Under normal circumstances, we usually login to a remote system with SSH using either a normal username and password combination or a public key. In order to add another layer of security such that you need to verify who you tell the system you are, you need to configure two-factor authentication (2FA), a subset of multi-factor authentication. In this guide, we are going to use Google Authenticator on Ubuntu 18.04 to enable the 2FA. Without much theory, let’s get to it.
Enable SSH 2-Factor Authentication on Ubuntu 18.04
To enable SSH 2FA on Ubuntu 18.04 system, proceed as follows;
Install Google Authenticator PAM
Google Authenticator is a Pluggable Authentication Module for Linux systems that generates Time-based One-Time Password (TOTP) used for authentication. This module is available on the default Ubuntu repositories and can be simply installed by running the command below;
apt install libpam-google-authenticator
Generate the TOTP for users
To enable 2FA for a user, you need generate the TOTP for each one of them that you need to enable 2FA for by running the command;
google-authenticator
The google-authenticator command will prompt for some information required to enable 2FA for a user.
The first prompt will ask you to choose whether to generate time-based authentication tokens. There are two types of authentication tokens for Google authenticator PAM; sequential-based tokens and time-based tokens. While sequential-based tokens provides a code that increments from a specific after every use, time-based tokens will keep changing randomly every time. Hence, type y and press Enter to generate time-based tokens.
Do you want authentication tokens to be time-based (y/n) y
This generates a large QR code along with the secret key, the verification code and emergency recovery codes.
Proceed to configure Google Authenticator by updating the configuration file, .google_authenticator.
Do you want me to update your "/home/amos/.google_authenticator" file? (y/n) y
Disable multiple uses of the same authentication token to prevent MITMA
Do you want to disallow multiple uses of the same authentication token? This restricts you to one login about every 30s, but it increases your chances to notice or even prevent man-in-the-middle attacks (y/n) y
Set the token to expire immediately after use to prevent replay attacks.
By default, a new token is generated every 30 seconds by the mobile app. In order to compensate for possible time-skew between the client and the server, we allow an extra token before and after the current time. This allows for a time skew of up to 30 seconds between authentication server and client. If you experience problems with poor time synchronization, you can increase the window from its default size of 3 permitted codes (one previous code, the current code, the next code) to 17 permitted codes (the 8 previous codes, the current code, and the 8 next codes). This will permit for a time skew of up to 4 minutes between client and server. Do you want to do so? (y/n) y
Enable rate-limiting to prevent brute-force attacks. This allows a certain number of login attempts after which you are blocked.
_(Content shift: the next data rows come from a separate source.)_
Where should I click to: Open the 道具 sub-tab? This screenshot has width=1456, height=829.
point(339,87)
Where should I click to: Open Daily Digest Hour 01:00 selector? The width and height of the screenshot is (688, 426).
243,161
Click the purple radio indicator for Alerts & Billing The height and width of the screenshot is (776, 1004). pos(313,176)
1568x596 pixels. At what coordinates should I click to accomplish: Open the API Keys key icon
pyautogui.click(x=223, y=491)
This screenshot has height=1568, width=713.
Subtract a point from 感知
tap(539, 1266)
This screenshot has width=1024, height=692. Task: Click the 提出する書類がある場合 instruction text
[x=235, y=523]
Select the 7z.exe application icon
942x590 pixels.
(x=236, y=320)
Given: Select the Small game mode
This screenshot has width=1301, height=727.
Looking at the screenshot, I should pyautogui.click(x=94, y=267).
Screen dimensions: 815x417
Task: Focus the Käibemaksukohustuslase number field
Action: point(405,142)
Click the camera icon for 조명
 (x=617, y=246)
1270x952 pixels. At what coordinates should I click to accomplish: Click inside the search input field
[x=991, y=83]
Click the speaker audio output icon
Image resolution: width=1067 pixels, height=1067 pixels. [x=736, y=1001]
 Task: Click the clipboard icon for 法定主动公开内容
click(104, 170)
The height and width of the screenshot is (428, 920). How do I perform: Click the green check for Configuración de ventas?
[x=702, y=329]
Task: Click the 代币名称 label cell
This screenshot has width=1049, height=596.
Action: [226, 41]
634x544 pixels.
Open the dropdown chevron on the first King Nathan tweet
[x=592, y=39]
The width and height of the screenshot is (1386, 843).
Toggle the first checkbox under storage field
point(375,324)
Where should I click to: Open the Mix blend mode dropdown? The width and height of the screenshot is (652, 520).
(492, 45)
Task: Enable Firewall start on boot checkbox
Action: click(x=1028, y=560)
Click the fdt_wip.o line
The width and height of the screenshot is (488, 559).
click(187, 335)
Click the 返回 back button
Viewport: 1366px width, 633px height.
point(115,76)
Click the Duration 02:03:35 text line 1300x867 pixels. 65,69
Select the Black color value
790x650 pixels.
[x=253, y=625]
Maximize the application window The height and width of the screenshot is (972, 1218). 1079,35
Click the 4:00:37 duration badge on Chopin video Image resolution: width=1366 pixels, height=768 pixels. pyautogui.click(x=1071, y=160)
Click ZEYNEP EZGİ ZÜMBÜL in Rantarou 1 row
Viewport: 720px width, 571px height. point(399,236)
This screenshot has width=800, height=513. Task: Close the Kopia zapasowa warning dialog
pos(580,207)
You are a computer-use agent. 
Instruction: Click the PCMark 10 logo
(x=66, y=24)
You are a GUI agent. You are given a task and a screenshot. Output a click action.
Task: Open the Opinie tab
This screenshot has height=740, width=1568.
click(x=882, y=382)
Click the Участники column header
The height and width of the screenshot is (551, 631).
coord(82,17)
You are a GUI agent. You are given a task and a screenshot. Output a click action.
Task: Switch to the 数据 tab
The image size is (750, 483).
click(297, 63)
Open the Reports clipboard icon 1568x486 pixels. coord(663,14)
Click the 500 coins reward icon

If the computer that you are logging into isn't hardened against brute-force login attempts, you can enable rate-limiting for the authentication module. By default, this limits attackers to no more than 3 login attempts every 30s. Do you want to enable rate-limiting? (y/n) y
To backup your secret, copy the .google_authenticatoe file and save it somewhere safe.
Enable SSH 2FA on Ubuntu 18.04
To enable SSH 2FA, you need to configure SSH as follows;
Edit the /etc/pam.d/sshd and add the line, auth required pam_google_authenticator.so, at the end of the file.
vim /etc/pam.d/sshd
auth required pam_google_authenticator.so
If you need to make 2FA optional such that those who don’t have the TOTP token can login with their password or SSH key, you can add the keyword nullok on the same line as in;
auth required pam_google_authenticator.so nullokEnable challenge-response passwords on SSH by editing the SSH configuration file and setting the value of ChallengeResponseAuthentication no to yes.
vim /etc/ssh/sshd_config
ChallengeResponseAuthentication yes
Restart the SSH daemon
systemctl restart sshd
Assuming you have already install the Google Authenticator App on your phone, you need to add the secret key generated to make it work. To simplify this, open the generated QR code link on the browser to access a sizeable QR code.
- Open your Google-authenticator APP and click BEGIN button.
- Click Scan a barcode to scan the barcode on your browser.
- Click ADD ACCOUNT to add your account.
There you go, open a new ssh session and login as the user whose 2FA is enabled.
Congratulations. You have successfully gone through all the steps required to enable SSH 2-Factor Authentication on Ubuntu 18.04. Enjoy.